TEXTE DE LA PAGE:
○ ○ ○ ○ ○ ○ ○
Selon Jeanne Richard de Radio France internationale (RFI), en observant un arbre, ses feuilles, ses branches, on ne se doute pas forcément que la moitié de la masse sèche de cet arbre, c’est du carbone. Du carbone sous forme de bois. Les arbres absorbent en effet du gaz carbonique et rejettent de l’oxygène pour vivre et grandir, c’est la photosynthèse. C’est ce carbone de l’air, qui est pompé, qu’ils transforment en bois. Les forêts absorbent ainsi chaque année près d’un tiers de nos émissions de CO2, et nous aident au passage à limiter l’effet de serre et le réchauffement climatique. Lorsqu’un arbre meurt, ce carbone solide, le bois donc, se décompose et le CO2 est réémis dans l’atmosphère, lit-on dans les colonnes de RFI.
Une forêt peut donc devenir émettrice de CO2 explique Nancy Harris, directrice du programme de recherche sur les forêts au World ressource institute. « Quand on laisse les forêts tranquilles, elles sont en général de bonnes éponges à CO2. Mais quand on les perturbe ou qu’on les coupe, alors elles peuvent émettre plus de CO2 qu’elles n’en absorbent. C’est le cas lors des feux de forêts, quand on débite le bois et qu’on exporte les grumes, ou qu’on défriche pour l’agriculture ». Parfois, la forêt récupère. Les arbres survivants et les jeunes poussent permettent de retrouver cette capacité de puit de carbone. Parfois, « si trop d’arbres meurent alors elles peuvent perdent définitivement cette capacité à être un puits de carbone ».
○ ○ ○ ○ ○ ○ ○
TÂCHE ÉCRITE 1: Exprimez les lignes des entrées du jeu de données sous forme de liste JSON de chaînes, à raison d'une chaîne par ligne et sans les lignes vides. Laissez les images hors de la réponse.
Le texte et les entrées sont deux documents distincts.

[Enregistrements du jeu de données]
○ ○ ○ ○ ○ ○ ○
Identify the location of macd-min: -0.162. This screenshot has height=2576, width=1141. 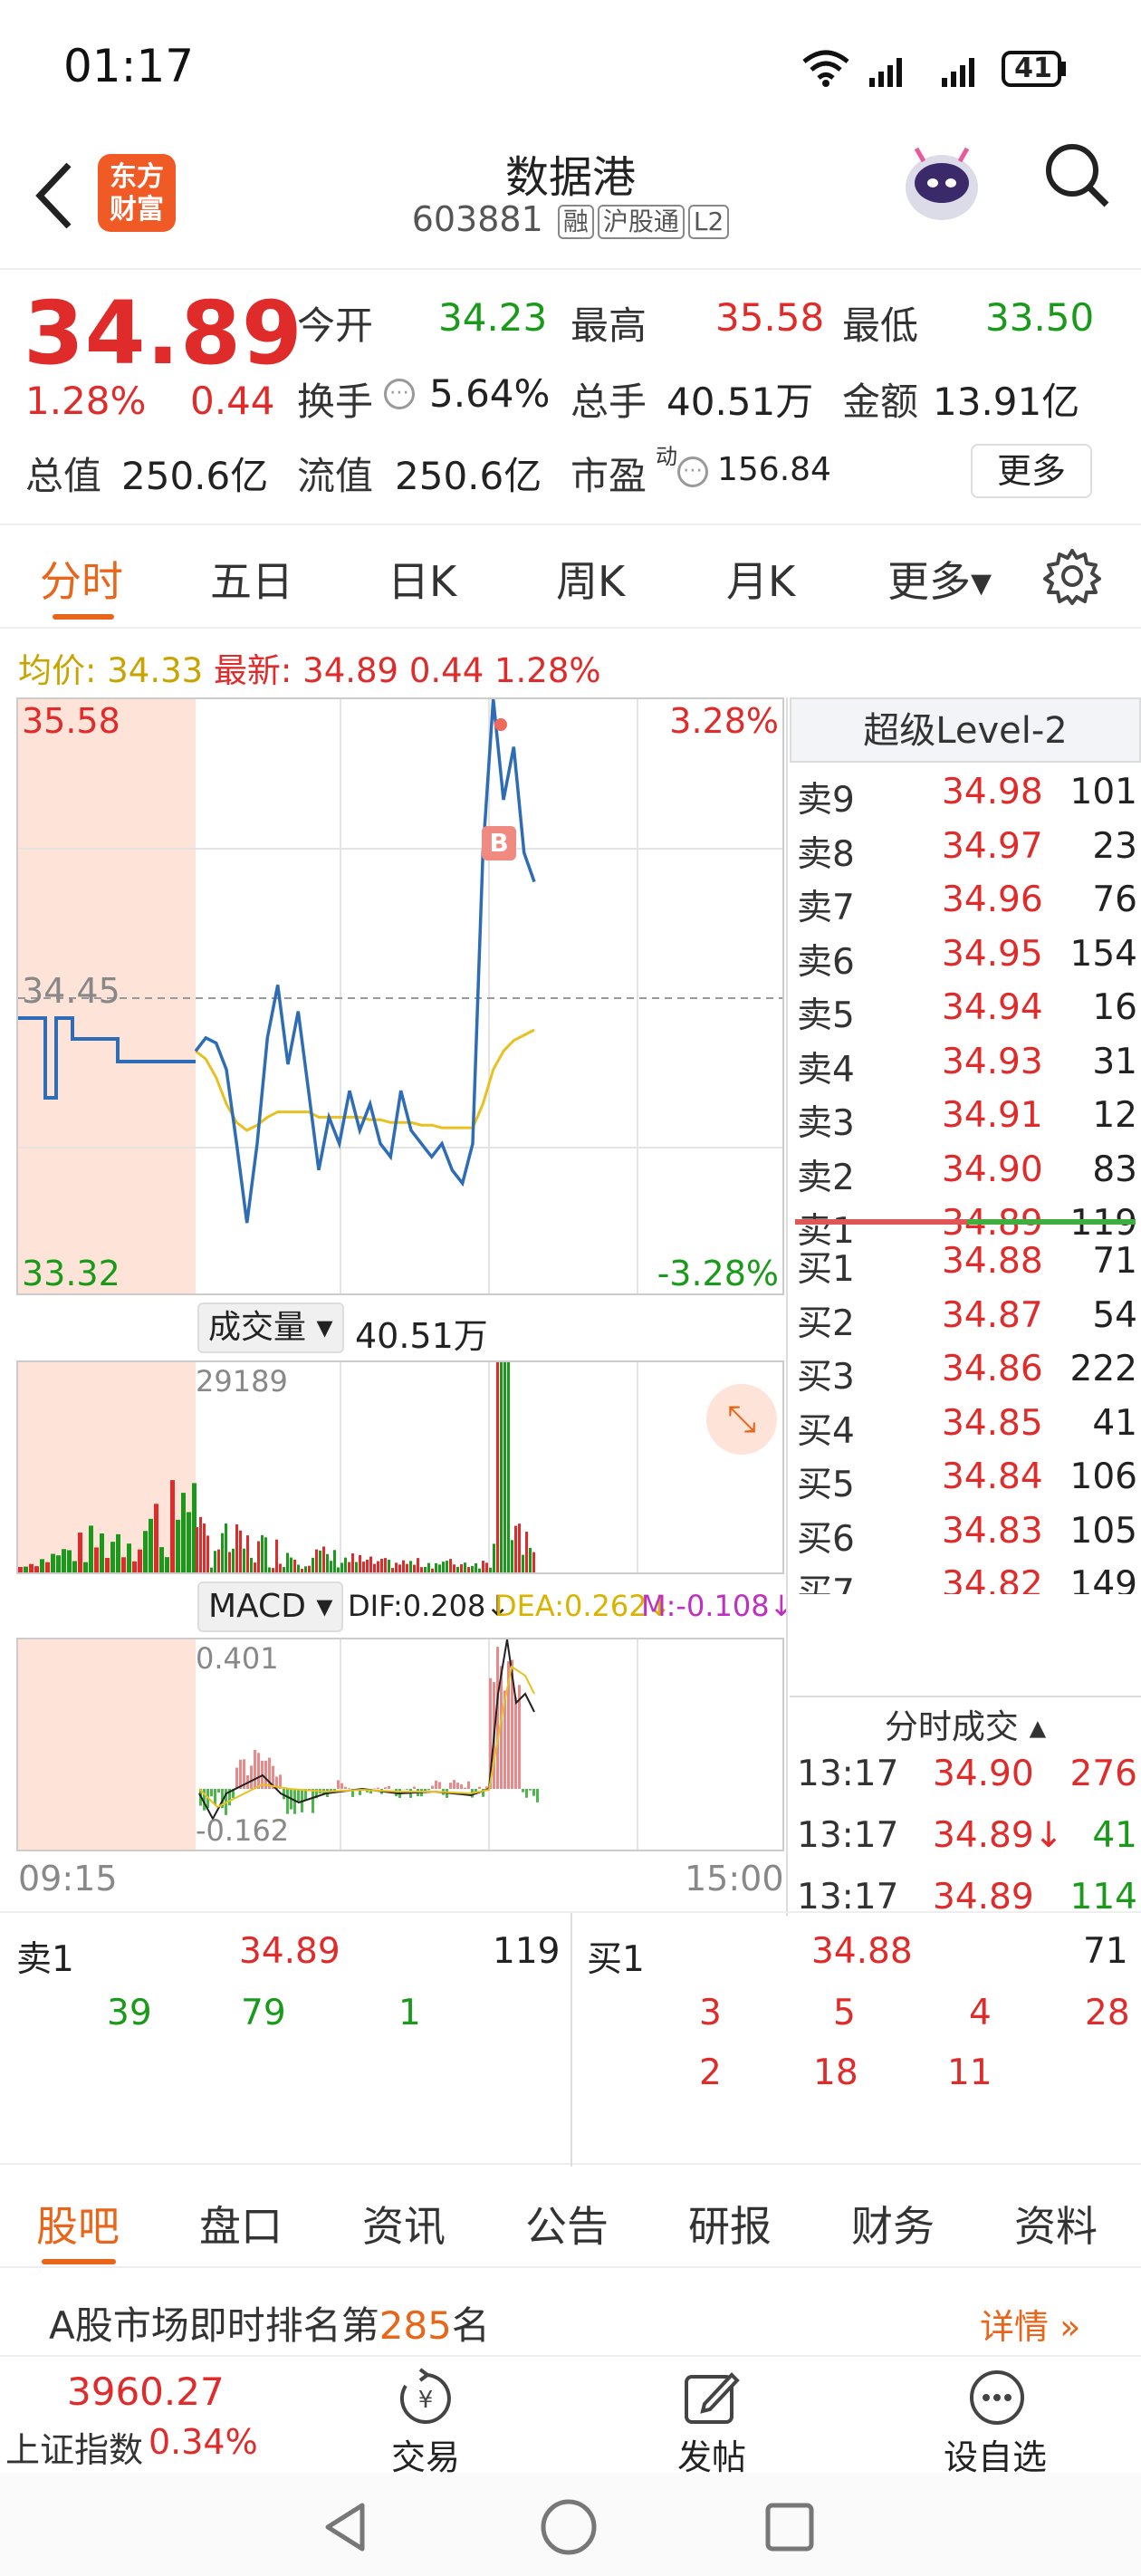
(243, 1830).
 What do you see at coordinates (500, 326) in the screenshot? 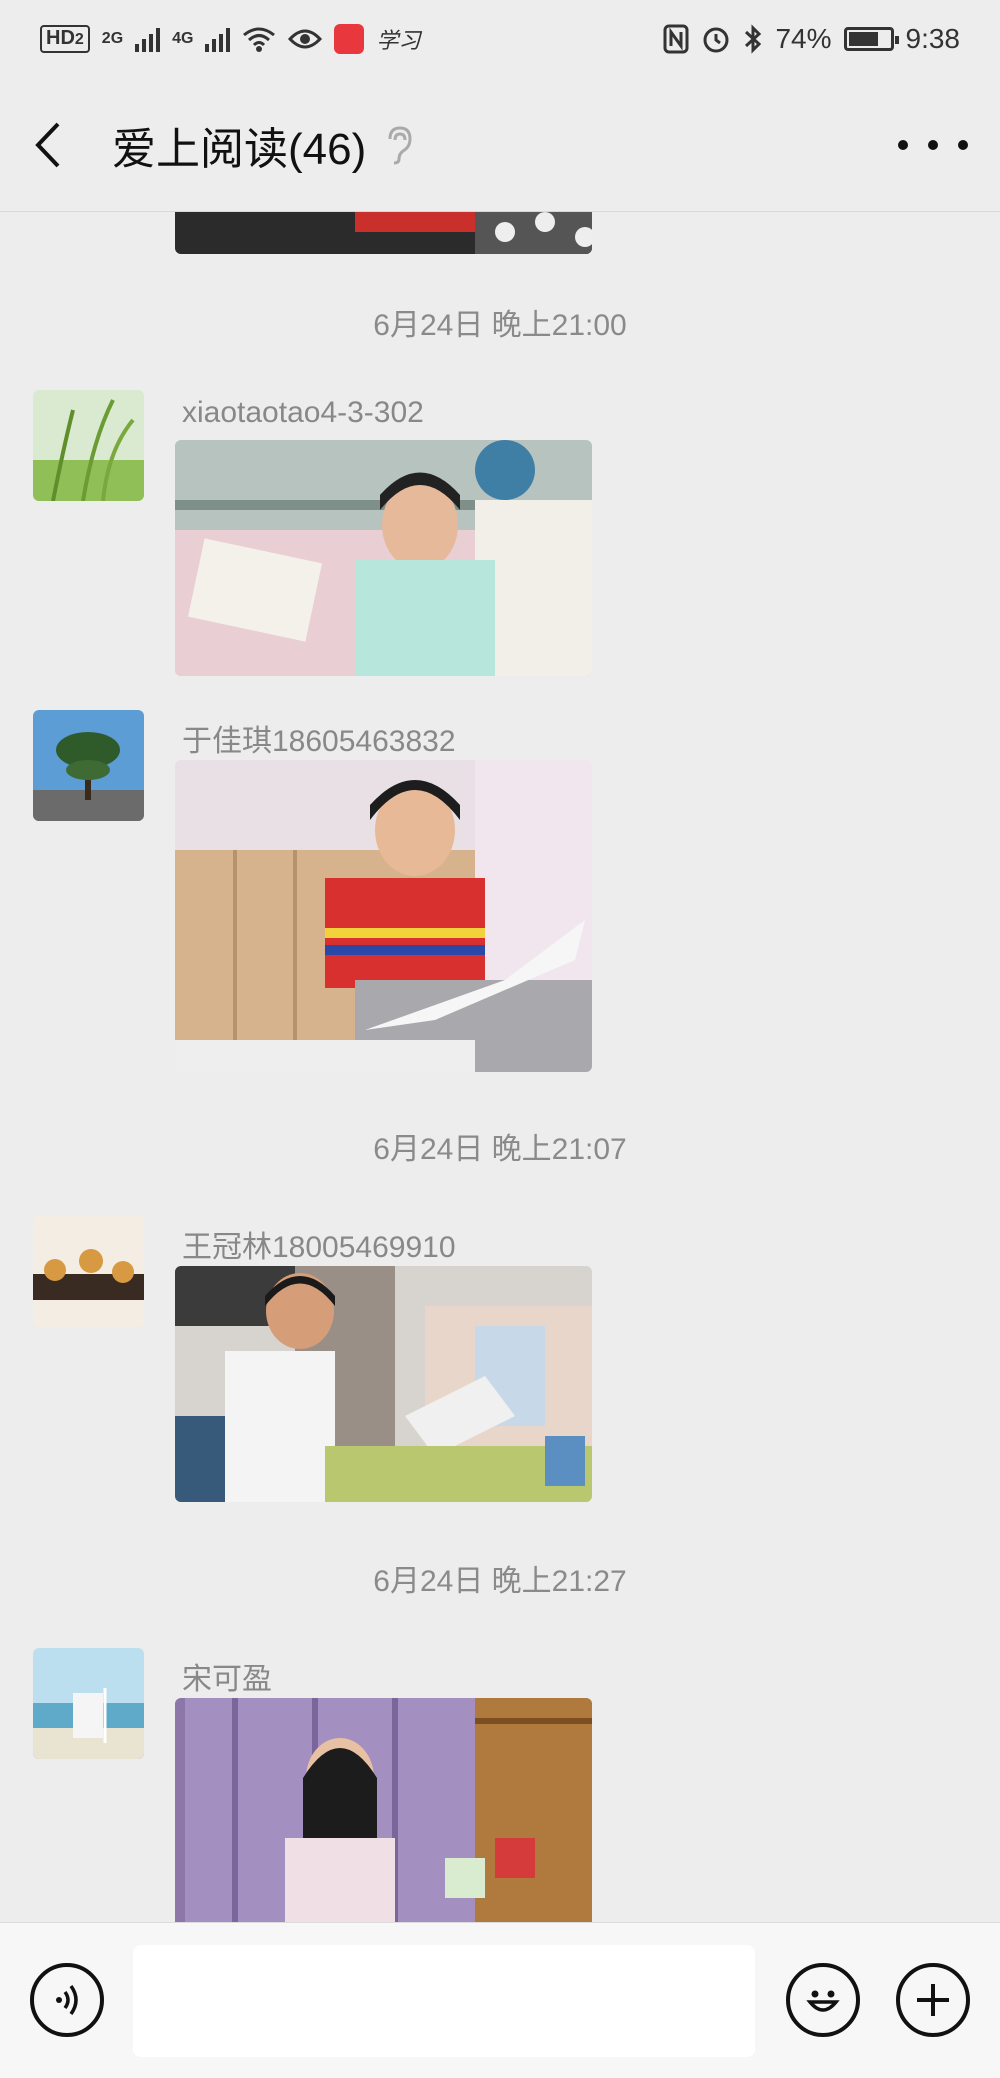
I see `timestamp: 6月24日 晚上21:00` at bounding box center [500, 326].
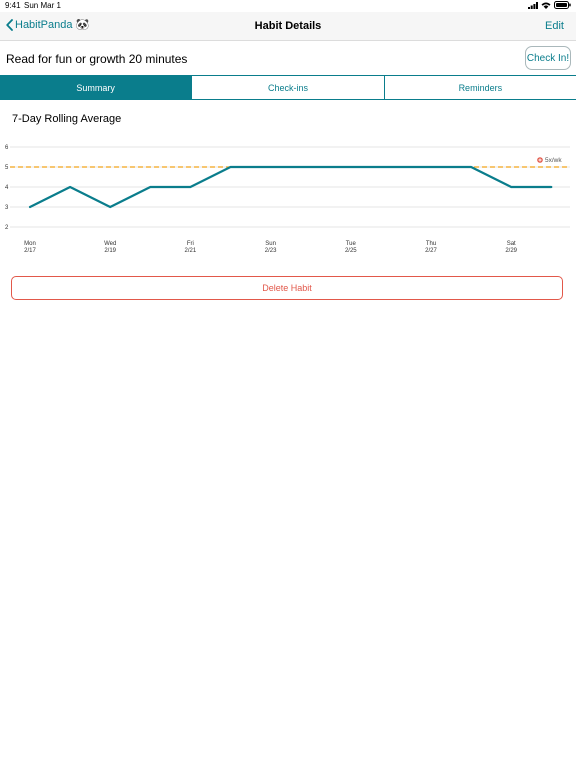 This screenshot has width=576, height=768. I want to click on status-time: 9:41, so click(13, 6).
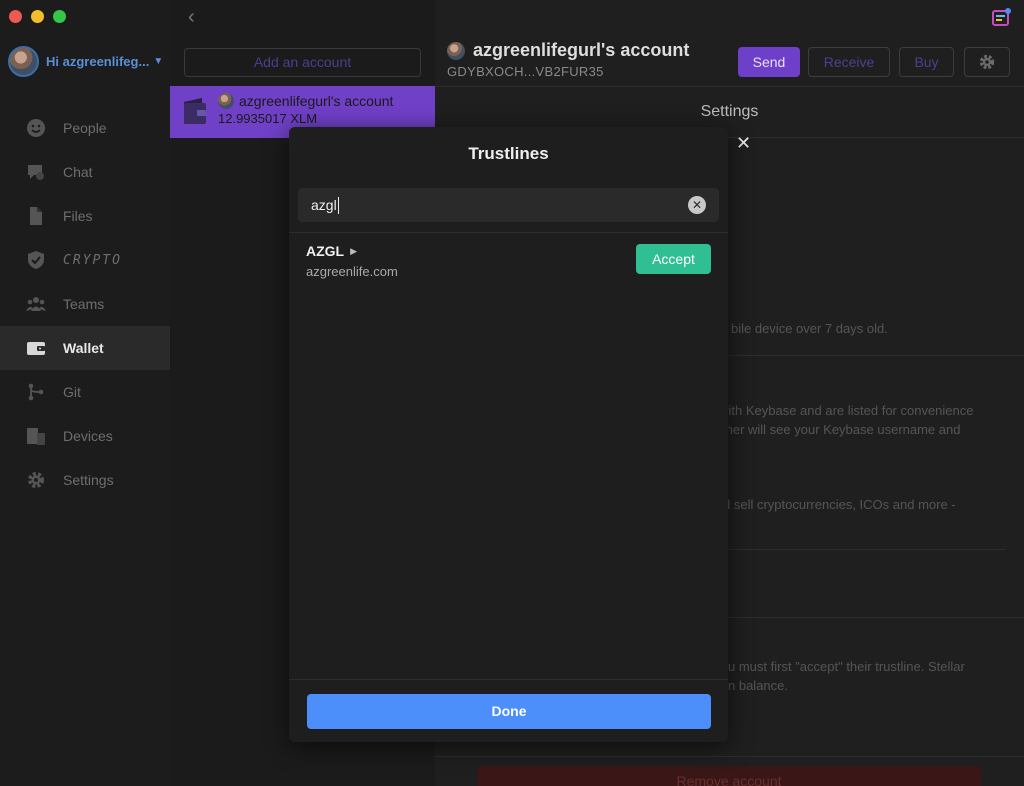  What do you see at coordinates (769, 62) in the screenshot?
I see `send-button: Send` at bounding box center [769, 62].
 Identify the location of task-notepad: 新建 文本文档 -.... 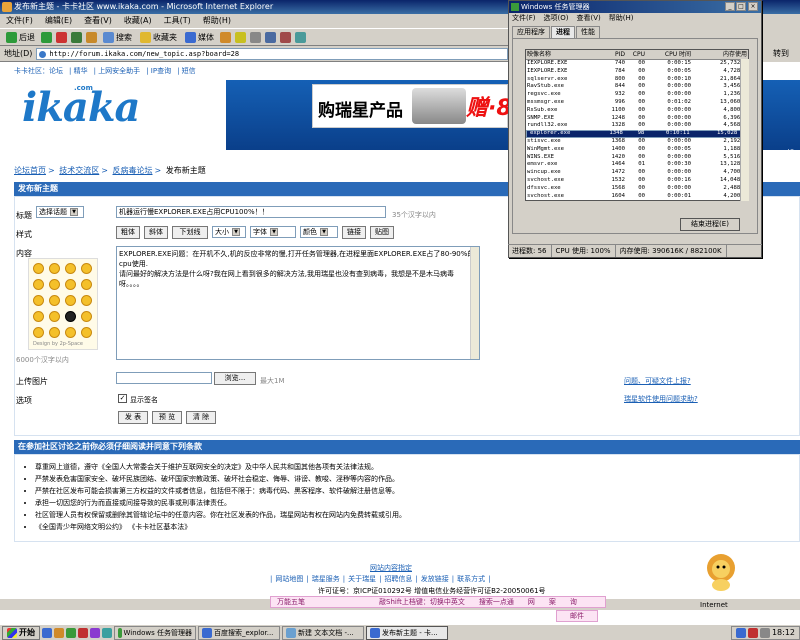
○ ○ ○ ○ ○ ○ ○
TÂCHE ÉCRITE 2: Traduisez en anglais cette phrase du texte sur les forêts et le carbone : « Les forêts absorbent ainsi chaque année près d’un tiers de nos émissions de CO2, et nous aident au passage à limiter l’effet de serre et le réchauffement climatique. »

RÉSULTAT DE LA TÂCHE 1:
[
  "Identify the location of macd-min: -0.162. This screenshot has height=2576, width=1141. ",
  "(243, 1830).",
  " What do you see at coordinates (500, 326) in the screenshot? ",
  "I see `timestamp: 6月24日 晚上21:00` at bounding box center [500, 326].",
  " This screenshot has width=576, height=768. I want to click on status-time: 9:41, so click(13, 6).",
  "  What do you see at coordinates (769, 62) in the screenshot?",
  "I see `send-button: Send` at bounding box center [769, 62].",
  " Identify the location of task-notepad: 新建 文本文档 -.... "
]

RÉSULTAT DE LA TÂCHE 2: Forests thus absorb nearly a third of our CO2 emissions every year, and in doing so help us limit the greenhouse effect and global warming.